EXERCISE REQUIREMENTS:
Filter the records, keeping every line that has the string "agent".

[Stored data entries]
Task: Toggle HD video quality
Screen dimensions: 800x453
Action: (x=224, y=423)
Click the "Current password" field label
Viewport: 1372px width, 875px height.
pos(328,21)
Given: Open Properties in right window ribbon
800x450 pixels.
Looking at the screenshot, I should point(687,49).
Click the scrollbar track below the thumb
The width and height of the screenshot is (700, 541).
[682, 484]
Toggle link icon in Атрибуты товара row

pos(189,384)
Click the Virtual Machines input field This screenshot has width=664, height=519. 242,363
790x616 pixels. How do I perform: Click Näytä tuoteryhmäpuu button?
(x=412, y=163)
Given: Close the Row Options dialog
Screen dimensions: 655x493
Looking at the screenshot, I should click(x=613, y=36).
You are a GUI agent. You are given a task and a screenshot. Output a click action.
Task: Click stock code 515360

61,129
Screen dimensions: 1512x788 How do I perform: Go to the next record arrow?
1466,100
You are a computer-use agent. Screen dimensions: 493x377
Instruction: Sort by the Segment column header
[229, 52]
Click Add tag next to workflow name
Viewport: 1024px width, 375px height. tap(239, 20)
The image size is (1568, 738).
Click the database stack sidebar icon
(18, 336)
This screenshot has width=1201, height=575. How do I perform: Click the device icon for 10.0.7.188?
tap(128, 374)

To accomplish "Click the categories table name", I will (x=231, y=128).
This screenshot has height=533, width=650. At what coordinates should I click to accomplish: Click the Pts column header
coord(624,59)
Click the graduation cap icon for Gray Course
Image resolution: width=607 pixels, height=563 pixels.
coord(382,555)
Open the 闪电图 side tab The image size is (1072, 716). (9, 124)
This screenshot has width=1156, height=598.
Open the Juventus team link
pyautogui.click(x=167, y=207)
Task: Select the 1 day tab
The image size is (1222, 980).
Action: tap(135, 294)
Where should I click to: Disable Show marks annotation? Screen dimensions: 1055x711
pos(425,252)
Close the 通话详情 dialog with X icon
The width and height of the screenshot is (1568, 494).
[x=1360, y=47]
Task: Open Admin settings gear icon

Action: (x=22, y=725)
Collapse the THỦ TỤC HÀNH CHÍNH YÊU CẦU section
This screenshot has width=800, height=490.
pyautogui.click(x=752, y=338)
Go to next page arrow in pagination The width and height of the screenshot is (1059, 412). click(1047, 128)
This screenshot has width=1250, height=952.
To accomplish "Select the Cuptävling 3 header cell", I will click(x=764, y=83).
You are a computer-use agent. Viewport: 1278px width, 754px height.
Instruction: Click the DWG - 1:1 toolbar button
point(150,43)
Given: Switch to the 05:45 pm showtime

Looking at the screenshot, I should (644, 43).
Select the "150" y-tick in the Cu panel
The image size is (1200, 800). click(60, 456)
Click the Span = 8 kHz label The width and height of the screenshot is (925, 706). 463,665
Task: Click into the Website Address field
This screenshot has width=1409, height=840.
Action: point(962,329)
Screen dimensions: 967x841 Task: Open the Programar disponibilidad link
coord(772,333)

EXERCISE ANSWER:
You are a GUI agent. You are given a task and a screenshot. Output a click action.
You are a computer-use agent. Screen dimensions: 493x377
You are a computer-use agent. Viewport: 1278px width, 754px height.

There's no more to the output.